+++ RECORDS SUPPLIED +++

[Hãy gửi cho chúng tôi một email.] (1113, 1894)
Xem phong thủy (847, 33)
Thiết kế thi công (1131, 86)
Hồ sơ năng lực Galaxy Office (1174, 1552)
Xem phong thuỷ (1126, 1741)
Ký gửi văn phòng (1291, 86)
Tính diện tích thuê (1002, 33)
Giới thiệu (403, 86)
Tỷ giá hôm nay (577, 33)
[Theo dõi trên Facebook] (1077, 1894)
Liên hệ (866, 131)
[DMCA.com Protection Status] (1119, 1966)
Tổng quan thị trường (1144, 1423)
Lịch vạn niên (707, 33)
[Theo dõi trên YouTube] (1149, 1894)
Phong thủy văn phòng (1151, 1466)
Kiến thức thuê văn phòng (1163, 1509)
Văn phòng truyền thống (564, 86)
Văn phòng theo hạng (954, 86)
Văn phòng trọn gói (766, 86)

+++

WORK TO BE COMPLETED: Give back all the records above exactly. Keep every word.

WRITTEN RESPONSE:
[Hãy gửi cho chúng tôi một email.] (1113, 1894)
Xem phong thủy (847, 33)
Thiết kế thi công (1131, 86)
Hồ sơ năng lực Galaxy Office (1174, 1552)
Xem phong thuỷ (1126, 1741)
Ký gửi văn phòng (1291, 86)
Tính diện tích thuê (1002, 33)
Giới thiệu (403, 86)
Tỷ giá hôm nay (577, 33)
[Theo dõi trên Facebook] (1077, 1894)
Liên hệ (866, 131)
[DMCA.com Protection Status] (1119, 1966)
Tổng quan thị trường (1144, 1423)
Lịch vạn niên (707, 33)
[Theo dõi trên YouTube] (1149, 1894)
Phong thủy văn phòng (1151, 1466)
Kiến thức thuê văn phòng (1163, 1509)
Văn phòng truyền thống (564, 86)
Văn phòng theo hạng (954, 86)
Văn phòng trọn gói (766, 86)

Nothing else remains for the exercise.